**Aim**
From the post about replaying games, list every game the post names and every in-game place or creature it mentions.
━━━━━ Page extract
Dwarf: I know, I know, and I agree, but that wasnt really the point of the example. Whether you allow save and reload or not, the opportunity still exists for the player to replay the game - but will the experience be so good second time around if the player knows where everything will be, and when it will appear? a small amount of randomisation can give more replayability and tension than a fixed script, with minimal extra effort on the part of the developer.
Going back to the original point of the post, which I think I completely missed anyway, () I think that part of the problem is that players like to see everything and do everything they can in a game, simply because it is there. And why not? After all, there must be a point in the evil swamp of doom (I am ignoring your copyright because I am sure it has been done before ) otherwise the designers wouldnt have put it there. Even if they get their arses thoroughly whipped while they are there, and end up going back after they have levelled up a bit, to try and get some payback. After all, there must be a treat of some sort at the end, and if they dont get to see ALL the game then they aren''t getting their moneys worth. Its the same sort of thing that makes players wander round quake maps for hours after they have killed everything, trying to find every last secret.
As for the troll, I wonder how many people would try murdering him in his sleep before bothering to try and creep past. The sort of mentality that prevails in games like diablo is that by not killing him, you are missing out on valuable XP....
━━━━━━━━━━
━━━━━ Collected material
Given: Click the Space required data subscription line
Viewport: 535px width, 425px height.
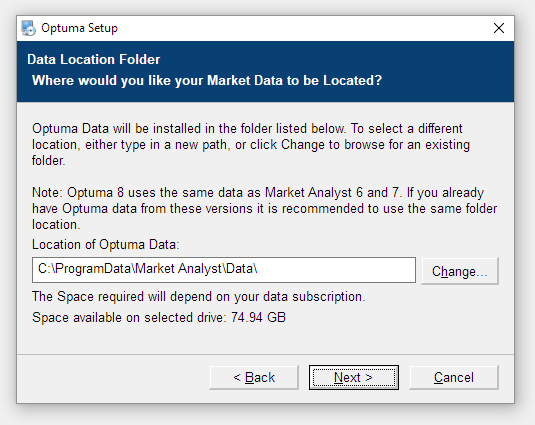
━━━━━━━━━━
**Reply to the task**
- quake (game)
- diablo (game)
- the evil swamp of doom (place)
- the troll (creature)